- **Your assignment**:
A complete, exact copy of the data is the required answer.

- **Dataset extract**:
Content starts
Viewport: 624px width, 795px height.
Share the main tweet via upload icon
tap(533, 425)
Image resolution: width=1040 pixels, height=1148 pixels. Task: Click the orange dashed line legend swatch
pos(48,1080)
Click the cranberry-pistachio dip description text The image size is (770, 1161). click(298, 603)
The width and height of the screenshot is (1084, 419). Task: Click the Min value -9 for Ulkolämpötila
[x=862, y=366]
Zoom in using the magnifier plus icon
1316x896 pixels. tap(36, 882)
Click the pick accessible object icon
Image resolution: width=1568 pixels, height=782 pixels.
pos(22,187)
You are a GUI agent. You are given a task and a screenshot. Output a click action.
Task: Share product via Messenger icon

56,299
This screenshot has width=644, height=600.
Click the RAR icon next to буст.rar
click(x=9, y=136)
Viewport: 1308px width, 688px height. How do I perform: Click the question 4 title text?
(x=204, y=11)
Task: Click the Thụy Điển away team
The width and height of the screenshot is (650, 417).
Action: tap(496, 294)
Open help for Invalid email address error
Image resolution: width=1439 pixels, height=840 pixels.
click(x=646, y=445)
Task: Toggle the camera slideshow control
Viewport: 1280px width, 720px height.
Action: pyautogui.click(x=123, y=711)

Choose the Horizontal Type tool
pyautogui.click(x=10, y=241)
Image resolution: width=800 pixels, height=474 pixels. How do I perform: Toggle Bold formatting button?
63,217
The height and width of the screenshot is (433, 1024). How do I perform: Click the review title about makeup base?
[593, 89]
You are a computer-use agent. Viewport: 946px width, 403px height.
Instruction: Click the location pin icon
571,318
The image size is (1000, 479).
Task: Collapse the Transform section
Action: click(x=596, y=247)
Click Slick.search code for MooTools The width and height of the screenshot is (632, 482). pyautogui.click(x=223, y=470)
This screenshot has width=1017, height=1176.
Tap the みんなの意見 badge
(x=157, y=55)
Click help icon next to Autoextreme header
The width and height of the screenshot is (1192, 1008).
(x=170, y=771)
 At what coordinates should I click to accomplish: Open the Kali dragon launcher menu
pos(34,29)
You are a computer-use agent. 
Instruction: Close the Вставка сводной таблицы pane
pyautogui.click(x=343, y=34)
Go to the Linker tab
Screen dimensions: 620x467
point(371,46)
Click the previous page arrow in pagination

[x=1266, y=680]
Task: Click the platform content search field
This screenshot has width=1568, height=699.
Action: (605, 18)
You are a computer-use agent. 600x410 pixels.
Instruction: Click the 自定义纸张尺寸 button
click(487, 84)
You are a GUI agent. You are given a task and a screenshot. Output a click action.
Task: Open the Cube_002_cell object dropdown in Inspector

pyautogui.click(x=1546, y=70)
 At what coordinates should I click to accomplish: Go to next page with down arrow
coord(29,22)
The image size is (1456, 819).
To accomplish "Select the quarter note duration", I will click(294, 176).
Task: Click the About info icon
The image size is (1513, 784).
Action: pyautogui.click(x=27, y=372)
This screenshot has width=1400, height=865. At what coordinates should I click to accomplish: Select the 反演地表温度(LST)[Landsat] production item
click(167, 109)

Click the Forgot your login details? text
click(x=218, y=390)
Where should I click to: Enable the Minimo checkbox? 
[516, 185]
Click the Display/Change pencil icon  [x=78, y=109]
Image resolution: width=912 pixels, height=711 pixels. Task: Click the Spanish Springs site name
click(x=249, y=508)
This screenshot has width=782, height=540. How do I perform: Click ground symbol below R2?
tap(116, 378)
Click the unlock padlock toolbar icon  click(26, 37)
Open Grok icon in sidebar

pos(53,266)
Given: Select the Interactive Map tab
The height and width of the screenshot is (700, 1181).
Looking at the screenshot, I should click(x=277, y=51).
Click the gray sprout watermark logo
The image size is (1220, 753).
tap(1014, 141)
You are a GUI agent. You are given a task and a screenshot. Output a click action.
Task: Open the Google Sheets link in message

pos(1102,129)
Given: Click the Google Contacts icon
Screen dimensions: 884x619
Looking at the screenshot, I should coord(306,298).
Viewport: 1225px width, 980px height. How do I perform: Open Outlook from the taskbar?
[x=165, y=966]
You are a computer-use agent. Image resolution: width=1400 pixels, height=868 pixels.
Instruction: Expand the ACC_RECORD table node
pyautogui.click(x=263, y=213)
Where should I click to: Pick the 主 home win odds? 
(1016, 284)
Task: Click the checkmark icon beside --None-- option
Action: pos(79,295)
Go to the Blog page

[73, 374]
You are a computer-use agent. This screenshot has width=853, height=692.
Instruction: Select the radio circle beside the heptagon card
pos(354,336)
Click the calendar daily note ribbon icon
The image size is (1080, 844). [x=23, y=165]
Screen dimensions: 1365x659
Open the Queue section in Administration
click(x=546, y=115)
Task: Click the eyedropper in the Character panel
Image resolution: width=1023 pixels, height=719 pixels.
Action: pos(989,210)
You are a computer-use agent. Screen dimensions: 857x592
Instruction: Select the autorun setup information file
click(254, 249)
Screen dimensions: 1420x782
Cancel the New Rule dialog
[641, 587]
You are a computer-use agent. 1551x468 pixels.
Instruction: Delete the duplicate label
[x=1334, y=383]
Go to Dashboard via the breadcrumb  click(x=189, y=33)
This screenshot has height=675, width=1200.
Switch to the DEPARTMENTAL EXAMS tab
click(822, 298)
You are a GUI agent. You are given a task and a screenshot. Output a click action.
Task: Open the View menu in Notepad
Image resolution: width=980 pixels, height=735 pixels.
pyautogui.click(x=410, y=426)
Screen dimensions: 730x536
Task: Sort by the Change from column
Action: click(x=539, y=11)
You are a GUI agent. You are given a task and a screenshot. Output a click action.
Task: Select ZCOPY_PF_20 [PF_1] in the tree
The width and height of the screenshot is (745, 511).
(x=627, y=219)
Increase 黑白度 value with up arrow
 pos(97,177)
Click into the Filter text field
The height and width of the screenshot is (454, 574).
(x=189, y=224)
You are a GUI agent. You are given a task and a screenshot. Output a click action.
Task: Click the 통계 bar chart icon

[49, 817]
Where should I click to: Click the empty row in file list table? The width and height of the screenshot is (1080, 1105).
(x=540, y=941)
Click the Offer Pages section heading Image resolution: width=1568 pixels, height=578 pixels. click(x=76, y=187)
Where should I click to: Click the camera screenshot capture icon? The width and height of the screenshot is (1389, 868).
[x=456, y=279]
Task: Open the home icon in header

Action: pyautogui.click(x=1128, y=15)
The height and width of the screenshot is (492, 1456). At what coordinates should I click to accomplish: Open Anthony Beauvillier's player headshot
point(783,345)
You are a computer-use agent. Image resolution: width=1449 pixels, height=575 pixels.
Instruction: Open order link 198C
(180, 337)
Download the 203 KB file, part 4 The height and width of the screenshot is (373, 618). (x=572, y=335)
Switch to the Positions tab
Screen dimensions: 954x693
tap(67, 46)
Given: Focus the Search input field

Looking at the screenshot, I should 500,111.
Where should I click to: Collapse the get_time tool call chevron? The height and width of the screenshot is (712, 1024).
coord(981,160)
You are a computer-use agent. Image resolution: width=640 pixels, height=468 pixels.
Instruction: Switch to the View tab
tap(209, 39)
Content ends
- **Answer for the task**:
Viewport: 624px width, 795px height.
Share the main tweet via upload icon
tap(533, 425)
Image resolution: width=1040 pixels, height=1148 pixels. Task: Click the orange dashed line legend swatch
pos(48,1080)
Click the cranberry-pistachio dip description text The image size is (770, 1161). click(298, 603)
The width and height of the screenshot is (1084, 419). Task: Click the Min value -9 for Ulkolämpötila
[x=862, y=366]
Zoom in using the magnifier plus icon
1316x896 pixels. tap(36, 882)
Click the pick accessible object icon
Image resolution: width=1568 pixels, height=782 pixels.
pos(22,187)
You are a GUI agent. You are given a task and a screenshot. Output a click action.
Task: Share product via Messenger icon

56,299
This screenshot has width=644, height=600.
Click the RAR icon next to буст.rar
click(x=9, y=136)
Viewport: 1308px width, 688px height. How do I perform: Click the question 4 title text?
(x=204, y=11)
Task: Click the Thụy Điển away team
The width and height of the screenshot is (650, 417).
Action: tap(496, 294)
Open help for Invalid email address error
Image resolution: width=1439 pixels, height=840 pixels.
click(x=646, y=445)
Task: Toggle the camera slideshow control
Viewport: 1280px width, 720px height.
Action: pyautogui.click(x=123, y=711)

Choose the Horizontal Type tool
pyautogui.click(x=10, y=241)
Image resolution: width=800 pixels, height=474 pixels. How do I perform: Toggle Bold formatting button?
63,217
The height and width of the screenshot is (433, 1024). How do I perform: Click the review title about makeup base?
[593, 89]
You are a computer-use agent. Viewport: 946px width, 403px height.
Instruction: Click the location pin icon
571,318
The image size is (1000, 479).
Task: Collapse the Transform section
Action: click(x=596, y=247)
Click Slick.search code for MooTools The width and height of the screenshot is (632, 482). pyautogui.click(x=223, y=470)
This screenshot has width=1017, height=1176.
Tap the みんなの意見 badge
(x=157, y=55)
Click help icon next to Autoextreme header
The width and height of the screenshot is (1192, 1008).
(x=170, y=771)
 At what coordinates should I click to accomplish: Open the Kali dragon launcher menu
pos(34,29)
You are a computer-use agent. 
Instruction: Close the Вставка сводной таблицы pane
pyautogui.click(x=343, y=34)
Go to the Linker tab
Screen dimensions: 620x467
point(371,46)
Click the previous page arrow in pagination

[x=1266, y=680]
Task: Click the platform content search field
This screenshot has width=1568, height=699.
Action: (605, 18)
You are a computer-use agent. 600x410 pixels.
Instruction: Click the 自定义纸张尺寸 button
click(487, 84)
You are a GUI agent. You are given a task and a screenshot. Output a click action.
Task: Open the Cube_002_cell object dropdown in Inspector

pyautogui.click(x=1546, y=70)
 At what coordinates should I click to accomplish: Go to next page with down arrow
coord(29,22)
The image size is (1456, 819).
To accomplish "Select the quarter note duration", I will click(294, 176).
Task: Click the About info icon
The image size is (1513, 784).
Action: pyautogui.click(x=27, y=372)
This screenshot has width=1400, height=865. At what coordinates should I click to accomplish: Select the 反演地表温度(LST)[Landsat] production item
click(167, 109)

Click the Forgot your login details? text
click(x=218, y=390)
Where should I click to: Enable the Minimo checkbox? 
[516, 185]
Click the Display/Change pencil icon  [x=78, y=109]
Image resolution: width=912 pixels, height=711 pixels. Task: Click the Spanish Springs site name
click(x=249, y=508)
This screenshot has width=782, height=540. How do I perform: Click ground symbol below R2?
tap(116, 378)
Click the unlock padlock toolbar icon  click(26, 37)
Open Grok icon in sidebar

pos(53,266)
Given: Select the Interactive Map tab
The height and width of the screenshot is (700, 1181).
Looking at the screenshot, I should click(x=277, y=51).
Click the gray sprout watermark logo
The image size is (1220, 753).
tap(1014, 141)
You are a GUI agent. You are given a task and a screenshot. Output a click action.
Task: Open the Google Sheets link in message

pos(1102,129)
Given: Click the Google Contacts icon
Screen dimensions: 884x619
Looking at the screenshot, I should coord(306,298).
Viewport: 1225px width, 980px height. How do I perform: Open Outlook from the taskbar?
[x=165, y=966]
You are a computer-use agent. Image resolution: width=1400 pixels, height=868 pixels.
Instruction: Expand the ACC_RECORD table node
pyautogui.click(x=263, y=213)
Where should I click to: Pick the 主 home win odds? 
(1016, 284)
Task: Click the checkmark icon beside --None-- option
Action: pos(79,295)
Go to the Blog page

[73, 374]
You are a computer-use agent. This screenshot has width=853, height=692.
Instruction: Select the radio circle beside the heptagon card
pos(354,336)
Click the calendar daily note ribbon icon
The image size is (1080, 844). [x=23, y=165]
Screen dimensions: 1365x659
Open the Queue section in Administration
click(x=546, y=115)
Task: Click the eyedropper in the Character panel
Image resolution: width=1023 pixels, height=719 pixels.
Action: pos(989,210)
You are a computer-use agent. Screen dimensions: 857x592
Instruction: Select the autorun setup information file
click(254, 249)
Screen dimensions: 1420x782
Cancel the New Rule dialog
[641, 587]
You are a computer-use agent. 1551x468 pixels.
Instruction: Delete the duplicate label
[x=1334, y=383]
Go to Dashboard via the breadcrumb  click(x=189, y=33)
This screenshot has height=675, width=1200.
Switch to the DEPARTMENTAL EXAMS tab
click(822, 298)
You are a GUI agent. You are given a task and a screenshot. Output a click action.
Task: Open the View menu in Notepad
Image resolution: width=980 pixels, height=735 pixels.
pyautogui.click(x=410, y=426)
Screen dimensions: 730x536
Task: Sort by the Change from column
Action: click(x=539, y=11)
You are a GUI agent. You are given a task and a screenshot. Output a click action.
Task: Select ZCOPY_PF_20 [PF_1] in the tree
The width and height of the screenshot is (745, 511).
(x=627, y=219)
Increase 黑白度 value with up arrow
 pos(97,177)
Click into the Filter text field
The height and width of the screenshot is (454, 574).
(x=189, y=224)
You are a GUI agent. You are given a task and a screenshot. Output a click action.
Task: Click the 통계 bar chart icon

[49, 817]
Where should I click to: Click the empty row in file list table? The width and height of the screenshot is (1080, 1105).
(x=540, y=941)
Click the Offer Pages section heading Image resolution: width=1568 pixels, height=578 pixels. click(x=76, y=187)
Where should I click to: Click the camera screenshot capture icon? The width and height of the screenshot is (1389, 868).
[x=456, y=279]
Task: Open the home icon in header

Action: pyautogui.click(x=1128, y=15)
The height and width of the screenshot is (492, 1456). At what coordinates should I click to accomplish: Open Anthony Beauvillier's player headshot
point(783,345)
You are a computer-use agent. Image resolution: width=1449 pixels, height=575 pixels.
Instruction: Open order link 198C
(180, 337)
Download the 203 KB file, part 4 The height and width of the screenshot is (373, 618). (x=572, y=335)
Switch to the Positions tab
Screen dimensions: 954x693
tap(67, 46)
Given: Focus the Search input field

Looking at the screenshot, I should 500,111.
Where should I click to: Collapse the get_time tool call chevron? The height and width of the screenshot is (712, 1024).
coord(981,160)
You are a computer-use agent. Image resolution: width=640 pixels, height=468 pixels.
Instruction: Switch to the View tab
tap(209, 39)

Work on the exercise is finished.